*Objective*: Turn the items from the line with "Screen dimensions: 1051x545" to the line with "pos(948,22)" into a numbered list, omitting any blank lines.
>> START Source material
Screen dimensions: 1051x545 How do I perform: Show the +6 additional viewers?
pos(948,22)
>> END Source material
>> START Source material
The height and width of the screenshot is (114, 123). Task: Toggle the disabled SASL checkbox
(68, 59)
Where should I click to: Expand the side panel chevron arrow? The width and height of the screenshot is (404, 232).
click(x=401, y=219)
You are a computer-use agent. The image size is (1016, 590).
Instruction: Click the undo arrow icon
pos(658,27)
>> END Source material
*Answer to this problem*:
1. Screen dimensions: 1051x545 How do I perform: Show the +6 additional viewers?
2. pos(948,22)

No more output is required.